Do you have another ribbon cable to test with or possibly make some jumper cables?
No other ribbon cable, just the one supplied with your board and I have reseated it. I have short jumper wires I can use. I want to verify the required pins: 19,21,22,23,34 and 20 for ground. Is pin 17 (3.3V) and/or Pin 2/4 (5v) required? SBC has it's own power supply and the duet no jumpers on 5V -> SBC and also SBC ->5V
-
@Phaedrux My understanding is that problem occurs when the rPi is started but the Duet board does not have any power. In that situation it is possible that the duetcontrolserver service has been suspended (due to the too many restarts), before the Duet board is even started. If that happens there is no way that the Duet is ever going to connect, because it has nothing to connect to. Certainly if that "duetcontrolserver.service: Start request repeated too quickly" message is in the syslog it would indicate that the service is being suspended. Either way the change is easy to make and then test to see if it helps with the problem.

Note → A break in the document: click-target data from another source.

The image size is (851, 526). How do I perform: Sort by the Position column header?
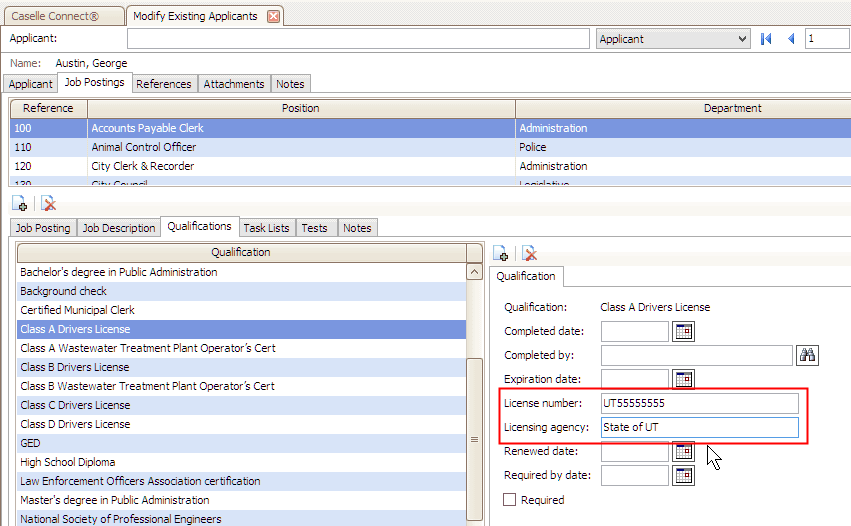300,108
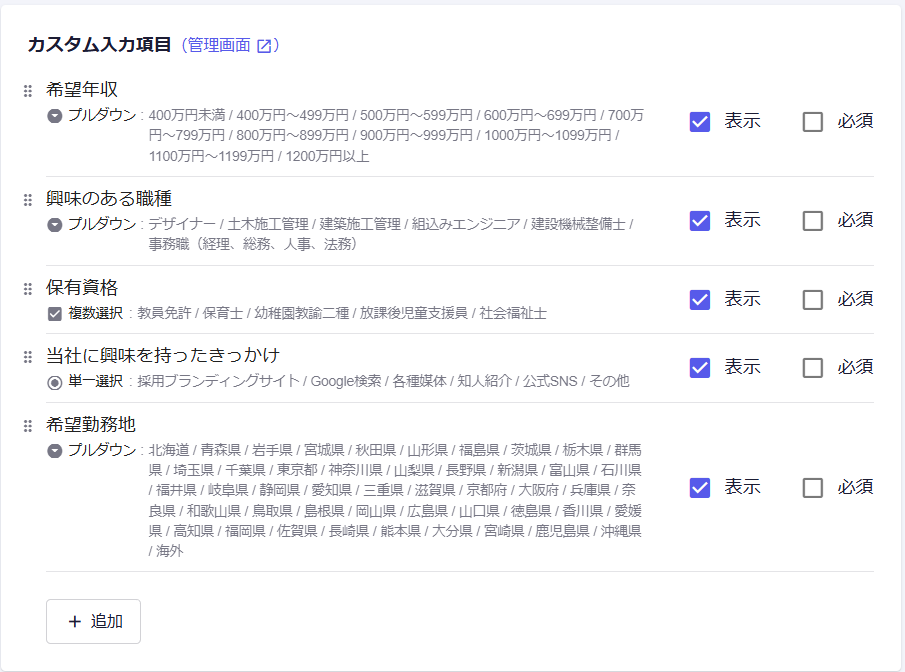
Task: Click the 単一選択 radio type icon
Action: [x=55, y=382]
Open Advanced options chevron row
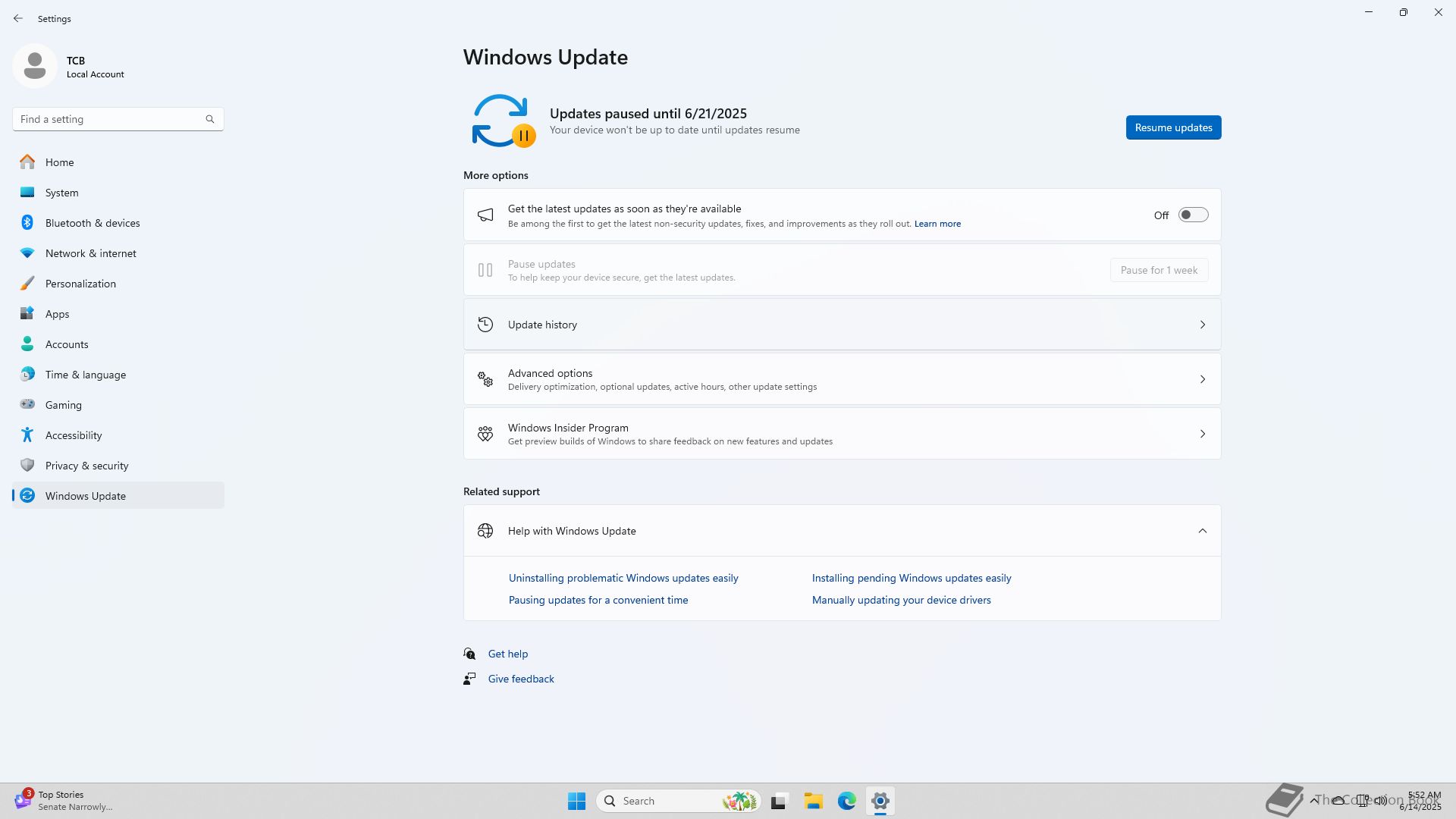This screenshot has height=819, width=1456. 1202,379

@BeosDoc That's odd, perhaps it has been moved at some point, my rPi image was created probably a year or so ago (but has been updated continuously since then).
-
To be honest I'm not sure about the 3.3 and 5v pins. Try without if you're short on jumper wires.
-
I'll try the jumpers first. Then I'll try the changes to that file.
-
First part. I replaced the ribbon cable with very short, 9cm (ribbon is 20cm), and brand new jumpers. Initial boot worked. After that it still had the status of Off.

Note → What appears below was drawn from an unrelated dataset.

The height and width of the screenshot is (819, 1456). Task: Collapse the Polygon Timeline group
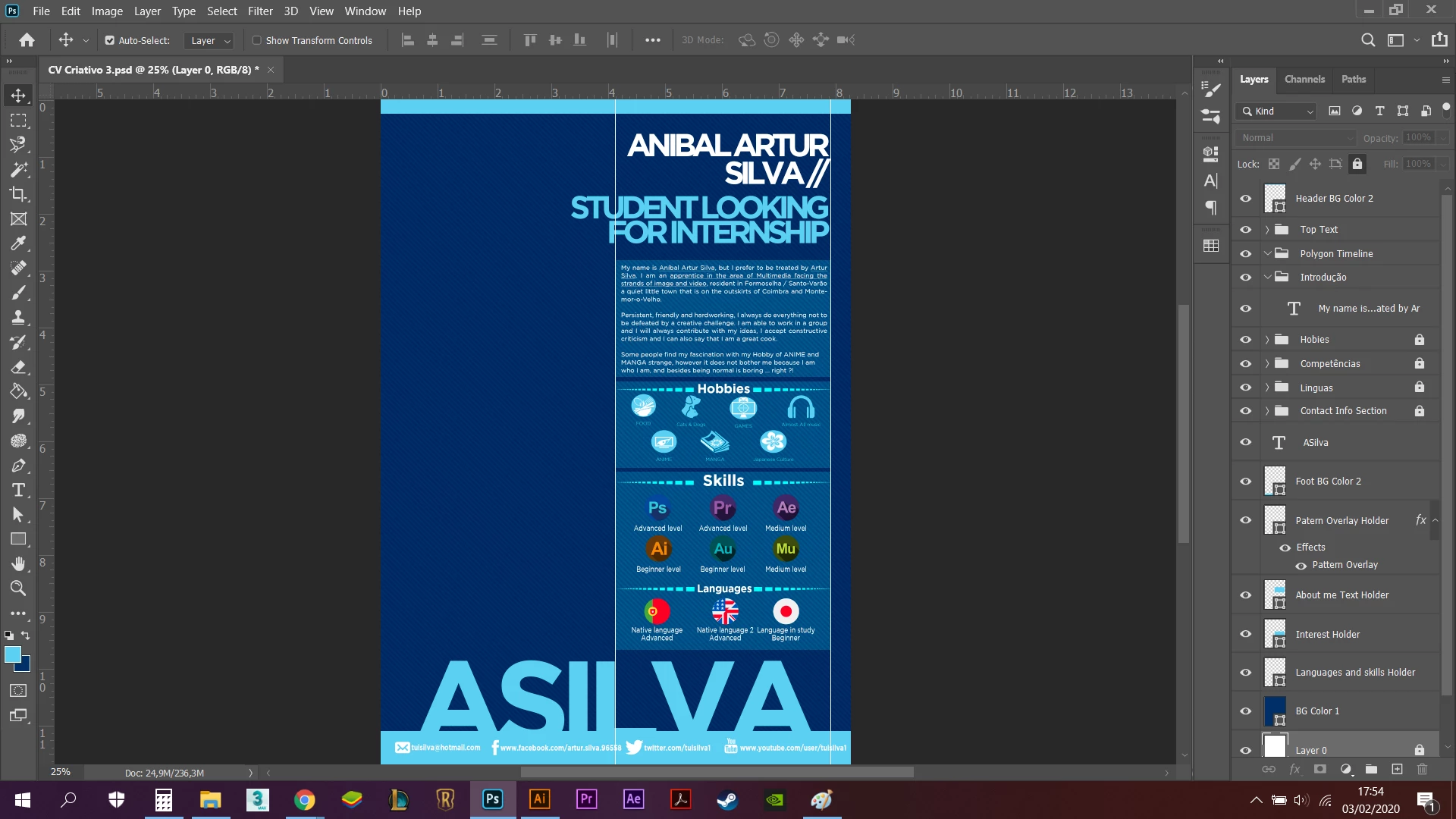tap(1267, 253)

FYI: You do need pin 17 (3.3V) hooked up. Without it, it didn't see it at all.
For future reference Duet 3 > rPi you need pins 17, 19, 21, 22, 23, 24, 26 (not sure about 26) and one of the grounds (like 20 and/or 25
Now for the second part with the file
-
@gloomyandy said in Restart DuetControlServer (SBC):
Given that the main purpose of the SBC is to talk to the Duet I'm not sure it really makes sense to disable the service in this way. If you are happy making changes to the rPi config files (worse case you just reinstall everything), you can tell systemd not to disable a service in this situation by adding the following line:
StartLimitIntervalSec=0to the [unit] part of the service control file. In this case that file is:
/etc/systemd/system/multi-user.target.wants/duetcontrolserver.serviceI modified the file /etc/systemd/system/sysinit.target.wants/duetcontrolserver.service
I tried it several times and it didn't see it
-
@Phaedrux said in Restart DuetControlServer (SBC):
I've asked christian to take a look at this. Regardless, the Duet and Pi should be making a connection so the retry shouldn't come into play. Seems like either a bad cable or damaged pins.

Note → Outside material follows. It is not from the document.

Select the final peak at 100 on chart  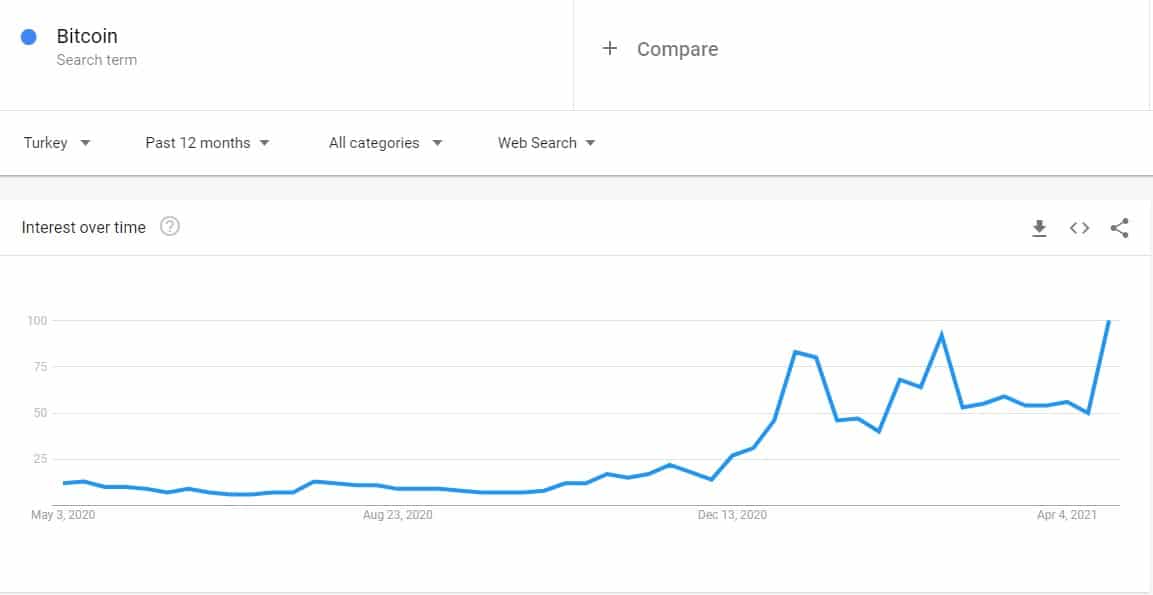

If it was a bad cable or damaged pins, then it probably wouldn't work at all or there would be lots of comm errors. If I reboot the pi or restart DuetControlServer it works find, I've done several prints.
-
@BeosDoc Are you getting any
systemd[1]: duetcontrolserver.service: Start request repeated too quickly.
messages now in your syslog file? Are you rebooting the rPi to test this?
-
@gloomyandy Thanks for pointing out this limitation, I'll check if I can integrate your change in the next software version. The automatic fail detection wasn't an issue in earlier DSF versions because that always had a restart delay of 5 seconds.
@BeosDoc What I find odd about your report is that you do get occasional transfers (albeit with bad checksums) so I'm wondering if there is something wrong with the SPI peripheral either on the Pi or the Duet. Can you run the spidev_test procedure as described here? I'll update the docs with better troubleshooting instructions soon.